Baca berita tanpa iklan. Gabung Kompas.com+
Salin Artikel

Peluang Indosat Ooredoo Hutchison Pasca-merger

Nama perusahaan gabungan yang baru, PT Indosat Ooredoo Hutchison (IOH) punya direktur utama Vikram Sinha, mantan Direktur PT Indosat Ooredoo dan komisaris utama Halim Alamsyah, Staf Ahli Menteri Keuangan.

Mantan Dirut Indosat, Ahmad Abdulaziz AA Al Neama dan mantan Dirut 3, Cliff Woo, Chiu Man jadi komisaris bersama antara lain Rudiantara, mantan Menteri Komunikasi dan Informatika (Kominfo).

Dari Tri ada dua yang menjabat direktur IOH, yakni Moh Dani Buldansyah dan Lee Chi Hung. Sedangkan dari Indosat ada seorang lagi ex-Indosat, Irsyad Sahroni.

Proses merger ini sangat alot dan beberapa kali sempat tertunda, namun berbuah manis membuat besaran saham CK Hutchison dan Ooredoo South Asia sama, masing-masing 32,82 persen, selain 9,63 persen milik Perusahaan Pengelola Aset (PPA), PT Tiga Telekomunikasi Indonesia (TTI) sebesar 10,77 persen dan masyarakat 13,96 persen.

Merger, menurut keyakinan kedua perusahaan yang bergabung, memiliki manfaat strategis dengan skala yang lebih besar dan struktur biaya yang lebih efisien, spektrum frekuensi teragregat dan kapasitas, kecepatan dan layanan yang handal.

Kondisi ini membuat mereka siap melakukan investasi untuk layanan generasi kelima (5G) yang padat modal.

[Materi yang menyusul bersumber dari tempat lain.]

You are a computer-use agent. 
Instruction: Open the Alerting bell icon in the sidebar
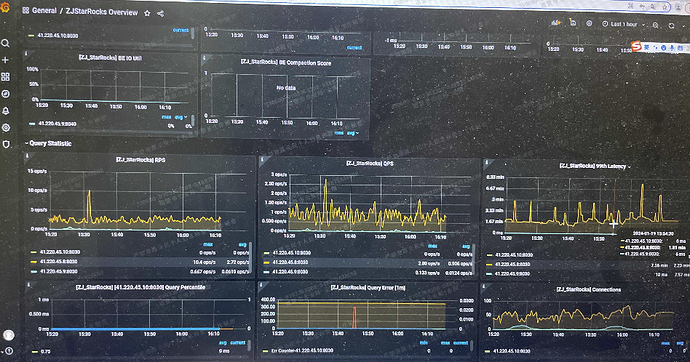tap(5, 111)
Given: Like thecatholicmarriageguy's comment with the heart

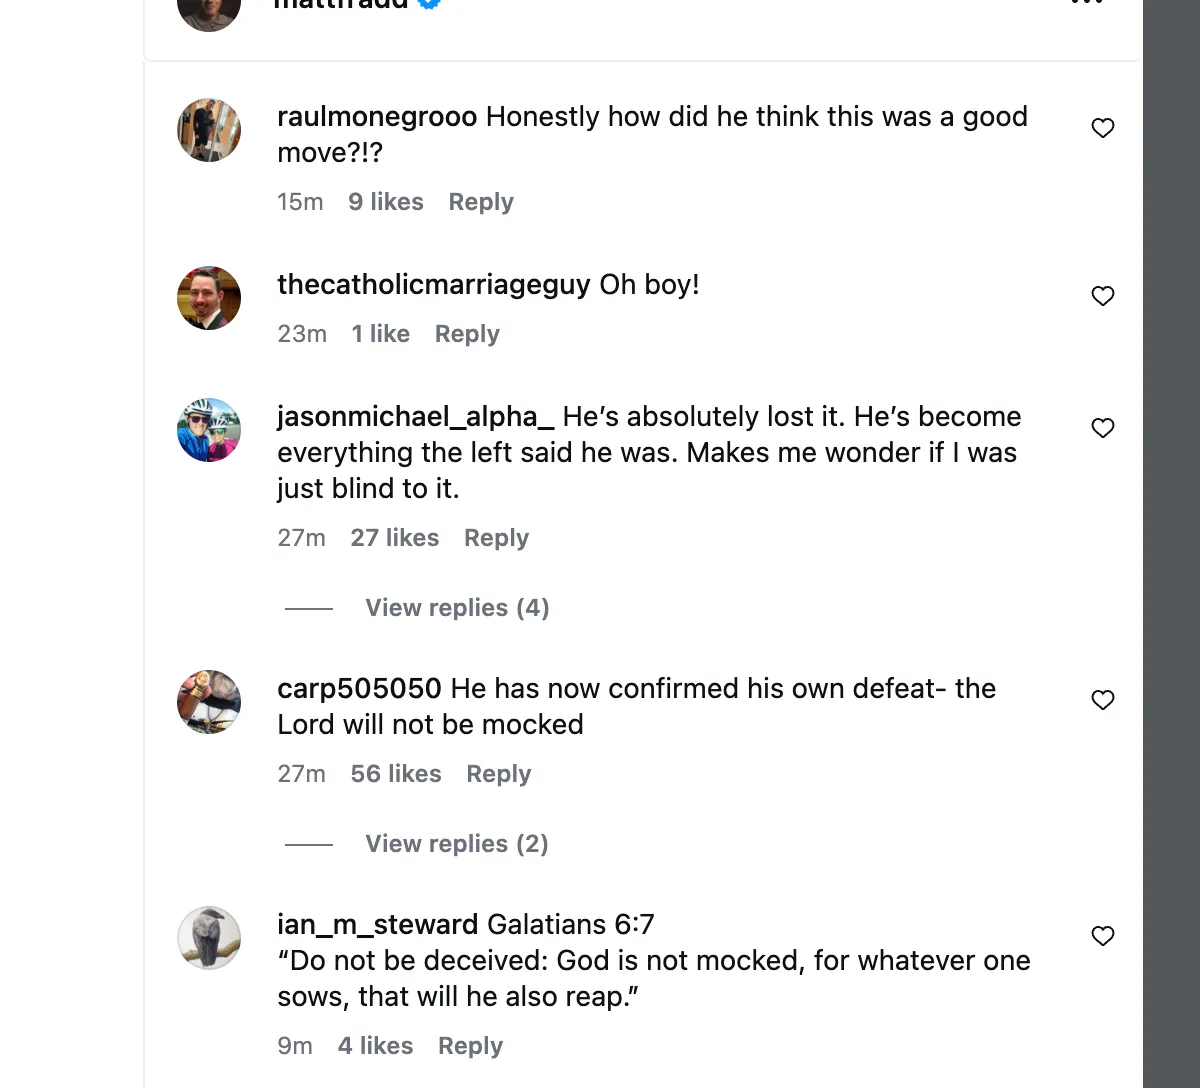Looking at the screenshot, I should click(x=1102, y=296).
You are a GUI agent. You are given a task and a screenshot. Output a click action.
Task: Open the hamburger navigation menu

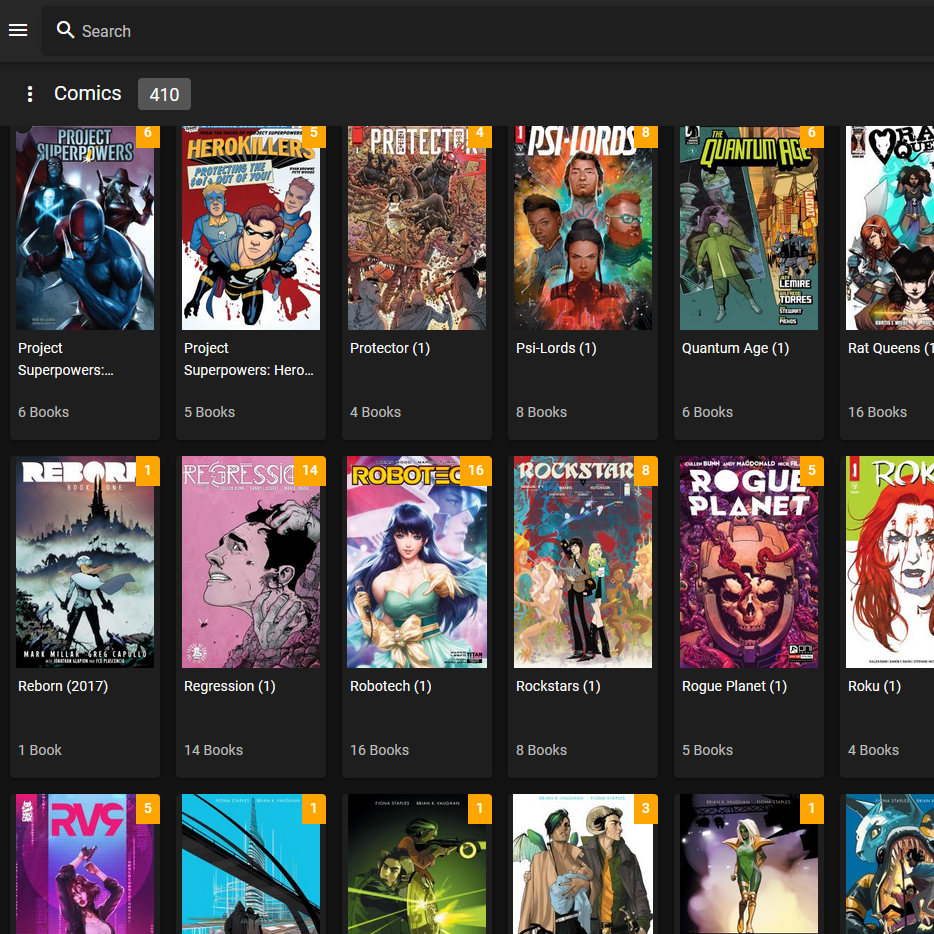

Terjadi efisiensi di biaya modal untuk memperluas jangkauan.

Penggabungan infrastruktur memungkinkan mereka melakukan perluasan jangkauan dengan biaya modal lebih murah, memanfaatkan infrastruktur yang direlokasi, serta pengurangan duplikasi dalam penggunaan teknologi.

Indosat Ooredoo Hutchison berpeluang menambah jumlah pelanggan terutama terhadap calon pelanggan kalangan anak muda dan mahasiswa, sebab apa yang ditawarkan Hutchison Tri (3) yang murah meriah, akan tetap berlaku.

Apalagi jika IOH tetap mempertahankan tarif layanan lebih murah untuk kawasan timur yang mayoritas dikuasai Telkomsel yang tarif layanannya sedikit mahal.

Sebagai operator terbesar Telkomsel tidak akan tinggal diam, semua aksi IOH akan mereka tanggapi, begitu pun Telkomsel tidak akan terpaku pada peningkatan jumlah pelanggan.

Apalagi pada masa zero sum game, kenaikan jumlah pelanggan di satu operator akan mengurangi pelanggan di operator lain.

Masih ada, dari 272 juta penduduk Indonesia, sekitar 26,5 juta penduduk kawasan 3T (tertinggal, terdepan dan terluar), misalnya di sebagian Kalimantan, Papua dan Papua Barat serta Nusa Tenggara Timur yang belum merasakan layanan 4G.

Jumlah nomor ponsel aktif saat ini sudah lebih dari 354 juta yang digunakan 200 juta-an penduduk, dan merger bisa saja membuat menurunnya jumlah nomor aktif, karena pelanggan IOH akan mematikan salah satu nomor Indosat atau Tri.

Atau jumlah nomor ponsel aktif malah akan bertambah, karena masih terbukanya kawasan yang belum pernah terjamah layanan seluler.

Transformasi digital

Dengan manfaat strategis berskala lebih besar, struktur biaya yang lebih efisien, IOH berpeluang melejit dan bahkan sudah meramalkan pendapatan mereka akan menjadi 4,2 miliar dollar AS atau sekitar Rp 60 triliun dengan laba sekitar Rp 3,8 triliun pada dua tahun ke depan.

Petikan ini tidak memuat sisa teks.